INPUT below:
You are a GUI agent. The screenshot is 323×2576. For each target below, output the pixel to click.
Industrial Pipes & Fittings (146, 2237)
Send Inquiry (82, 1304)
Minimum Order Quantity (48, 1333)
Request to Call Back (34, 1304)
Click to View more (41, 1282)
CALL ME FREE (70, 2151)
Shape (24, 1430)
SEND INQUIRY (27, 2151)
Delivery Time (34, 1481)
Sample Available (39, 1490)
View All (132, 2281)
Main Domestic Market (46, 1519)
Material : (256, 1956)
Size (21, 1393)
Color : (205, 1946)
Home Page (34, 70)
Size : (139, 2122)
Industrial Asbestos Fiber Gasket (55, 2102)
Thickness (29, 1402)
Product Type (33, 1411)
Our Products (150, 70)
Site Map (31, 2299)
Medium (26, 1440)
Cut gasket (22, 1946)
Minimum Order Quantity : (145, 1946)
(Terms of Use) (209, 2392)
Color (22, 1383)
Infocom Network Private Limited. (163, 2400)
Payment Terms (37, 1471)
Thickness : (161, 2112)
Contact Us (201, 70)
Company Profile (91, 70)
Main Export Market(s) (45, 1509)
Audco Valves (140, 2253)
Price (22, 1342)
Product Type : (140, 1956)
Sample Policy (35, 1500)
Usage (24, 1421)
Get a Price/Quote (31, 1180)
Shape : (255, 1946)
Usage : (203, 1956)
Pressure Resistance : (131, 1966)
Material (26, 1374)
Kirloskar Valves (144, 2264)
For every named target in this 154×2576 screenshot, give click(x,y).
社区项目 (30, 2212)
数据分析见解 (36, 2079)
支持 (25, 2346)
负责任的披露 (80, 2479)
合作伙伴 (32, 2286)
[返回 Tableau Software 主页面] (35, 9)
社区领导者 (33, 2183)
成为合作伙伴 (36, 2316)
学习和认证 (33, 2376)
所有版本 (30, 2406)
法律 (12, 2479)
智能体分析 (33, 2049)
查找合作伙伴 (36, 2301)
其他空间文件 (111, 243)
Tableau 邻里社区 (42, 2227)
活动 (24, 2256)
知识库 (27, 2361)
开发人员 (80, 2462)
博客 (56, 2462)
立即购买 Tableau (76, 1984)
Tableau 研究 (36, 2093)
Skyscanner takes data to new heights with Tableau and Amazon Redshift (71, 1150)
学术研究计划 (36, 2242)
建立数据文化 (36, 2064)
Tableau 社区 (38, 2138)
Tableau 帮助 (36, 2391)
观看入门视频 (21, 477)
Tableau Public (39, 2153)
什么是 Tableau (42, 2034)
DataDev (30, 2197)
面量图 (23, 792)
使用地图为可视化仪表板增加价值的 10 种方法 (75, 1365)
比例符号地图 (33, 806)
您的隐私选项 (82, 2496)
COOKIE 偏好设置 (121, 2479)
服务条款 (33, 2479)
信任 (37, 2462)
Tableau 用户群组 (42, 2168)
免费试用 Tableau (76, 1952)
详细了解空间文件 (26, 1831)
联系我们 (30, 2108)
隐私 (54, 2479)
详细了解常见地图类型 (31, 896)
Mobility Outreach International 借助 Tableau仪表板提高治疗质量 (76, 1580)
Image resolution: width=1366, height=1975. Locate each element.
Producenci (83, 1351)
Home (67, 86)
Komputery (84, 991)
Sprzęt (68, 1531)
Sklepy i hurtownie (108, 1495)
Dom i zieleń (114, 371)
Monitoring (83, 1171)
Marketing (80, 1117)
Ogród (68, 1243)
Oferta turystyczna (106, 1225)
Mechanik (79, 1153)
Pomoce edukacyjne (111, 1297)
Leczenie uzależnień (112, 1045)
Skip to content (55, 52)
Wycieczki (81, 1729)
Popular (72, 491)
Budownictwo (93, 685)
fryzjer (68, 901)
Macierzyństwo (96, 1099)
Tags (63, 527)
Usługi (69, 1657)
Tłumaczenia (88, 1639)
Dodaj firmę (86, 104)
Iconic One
End of INPUT.
▶ _DIRECTIONS FOR THIS TASK_
Among the records above, repeat exactly the line with "Audco Valves (140, 2253)", the line with "所有版本 (30, 2406)", and every line in between, and only those.

▶ _ANSWER BOX_
Audco Valves (140, 2253)
Price (22, 1342)
Product Type : (140, 1956)
Sample Policy (35, 1500)
Usage (24, 1421)
Get a Price/Quote (31, 1180)
Shape : (255, 1946)
Usage : (203, 1956)
Pressure Resistance : (131, 1966)
Material (26, 1374)
Kirloskar Valves (144, 2264)
For every named target in this 154×2576 screenshot, give click(x,y).
社区项目 (30, 2212)
数据分析见解 (36, 2079)
支持 (25, 2346)
负责任的披露 (80, 2479)
合作伙伴 (32, 2286)
[返回 Tableau Software 主页面] (35, 9)
社区领导者 (33, 2183)
成为合作伙伴 (36, 2316)
学习和认证 (33, 2376)
所有版本 (30, 2406)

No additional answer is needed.